- _DATA FOR THIS TASK_
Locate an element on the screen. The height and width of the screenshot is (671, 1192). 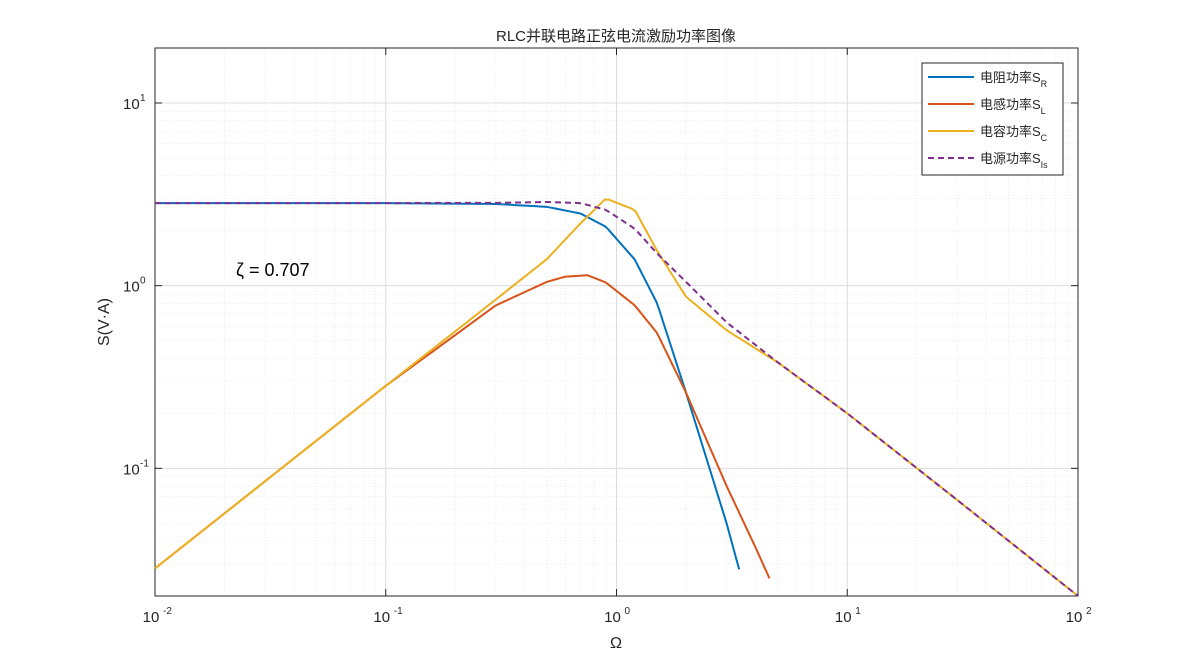
legend-label-L: 电感功率SL is located at coordinates (1013, 106).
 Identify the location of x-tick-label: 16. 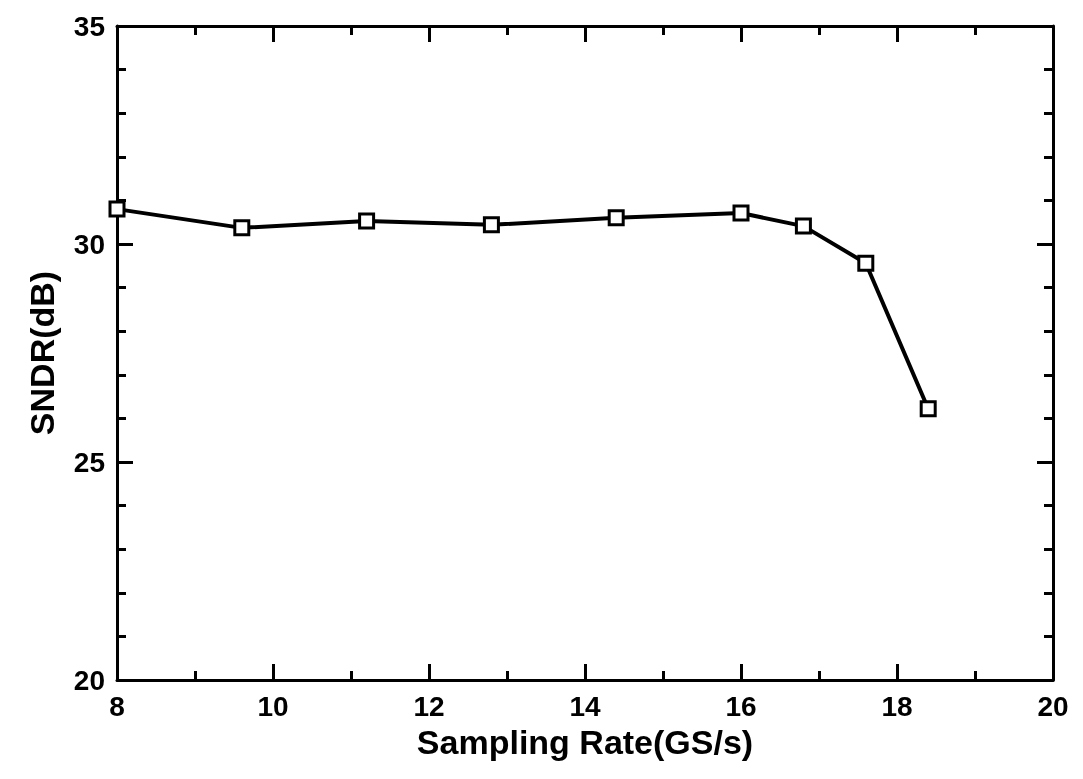
(741, 706).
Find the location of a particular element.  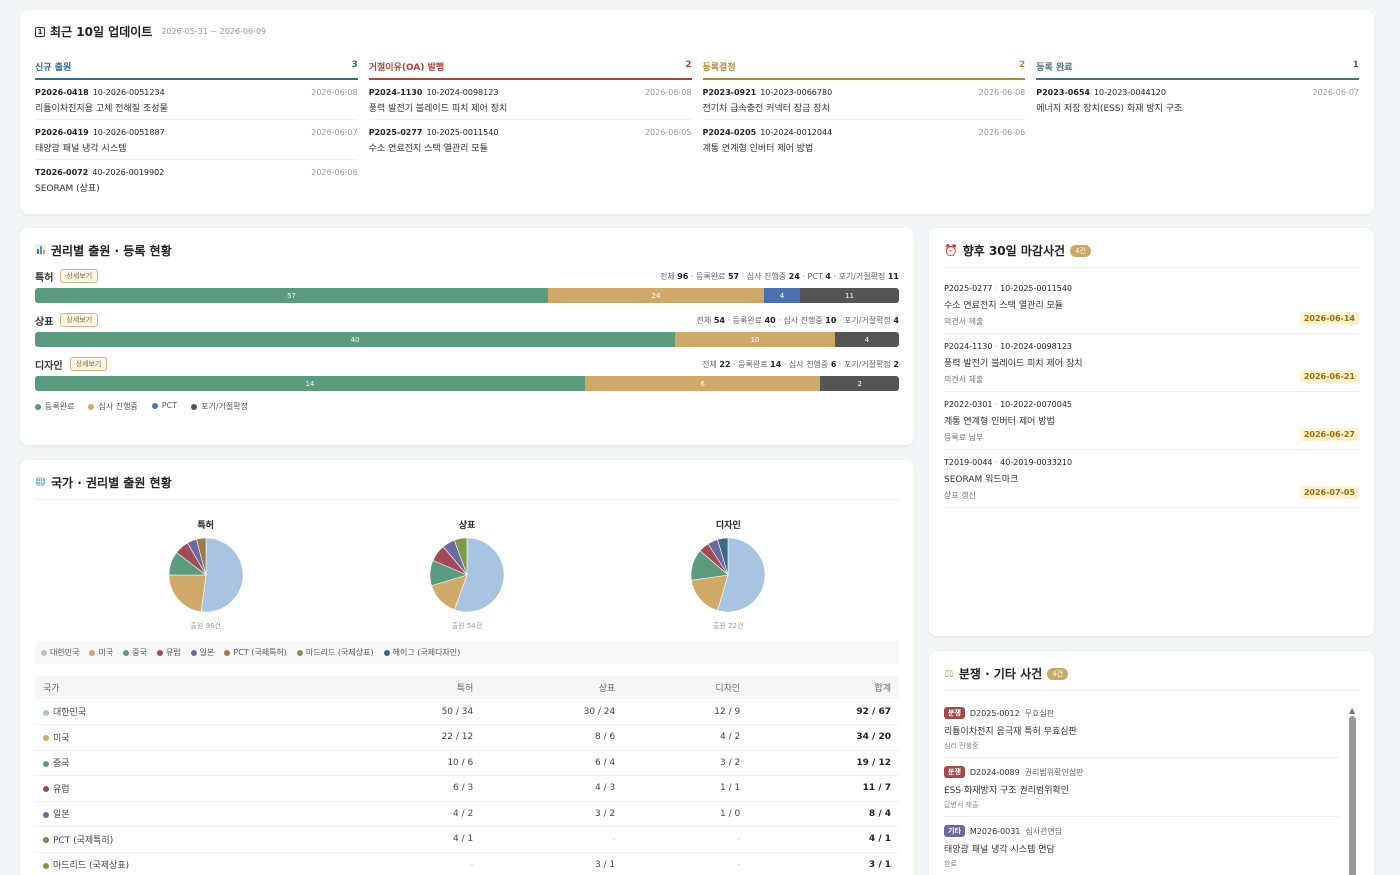

pie-title: 특허 is located at coordinates (206, 526).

- _TASK ITEM_
Convert everything from the line containing "Identify the location of x-tick-label: 16." down to the last of the rows into a JSON list of strings, one string per line. Skip blank lines and leave the pictures out.

- _ANSWER TO THE PROBLEM_
[
  " Identify the location of x-tick-label: 16. ",
  "(741, 706).",
  "Find the location of a particular element.  ",
  "pie-title: 특허 is located at coordinates (206, 526)."
]